Dave Simpson 

Damian Marley

Academy, Manchester
  
  


Pop's hall of fame isn't exactly crammed with the offspring of pop legends, but Damian Marley may well succeed where Julian Lennon, Jakob Dylan and, er, Ziggy Marley failed. After taking two albums to find his feet, the 27-year-old has produced an album, Welcome to Jamrock, that is a colossus: it relocates the Marley name in a superlative mix of reggae, pop and dancehall. He will surely become a huge star. His first (sold out) visit to these shores feels like an event from the minute a man strides on stage waving a Rastafarian flag - a job he holds down for 90 minutes, after which time he looks in need of a respirator.

The flag-bearer's withering provides a comical counterpoint, but otherwise the crowd of young girls, punks and ageing Rastamen are transfixed by Marley. The son of Cindy Brakespeare (Miss World 1976), he looks like Johnny Depp playing Bob Marley, and has the longest dreadlocks ever sighted on a human being.

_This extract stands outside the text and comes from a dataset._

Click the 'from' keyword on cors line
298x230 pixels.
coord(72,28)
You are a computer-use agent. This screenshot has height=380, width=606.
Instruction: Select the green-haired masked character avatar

Damian Marley has inherited his father's gifts as a showman, and has the crowd singing within minutes. But musically, his bigger influence is Black Uhuru. His throaty vocal delivery is shaped by Shabba Ranks, daily weed and a reported obsession with Guinness. With a dynamic band (including two female vocalists who vaguely echo the I-Threes), Marley tackles subjects such as corruption, war, cocaine and pesticides without sounding preachy. Rightly or wrongly, black music has become synonymous with guns, bling and bad behaviour. When Marley comments: "It's such a shame to see my generation going astray," he sounds like he could make a difference.

Superior renditions of his father's War and Could You Be Loved seem designed to keep the music alive. But it will delight the younger Marley that his own Welcome to Jamrock - a blistering, uplifting tirade against gun violence - gets the loudest cheer of the night.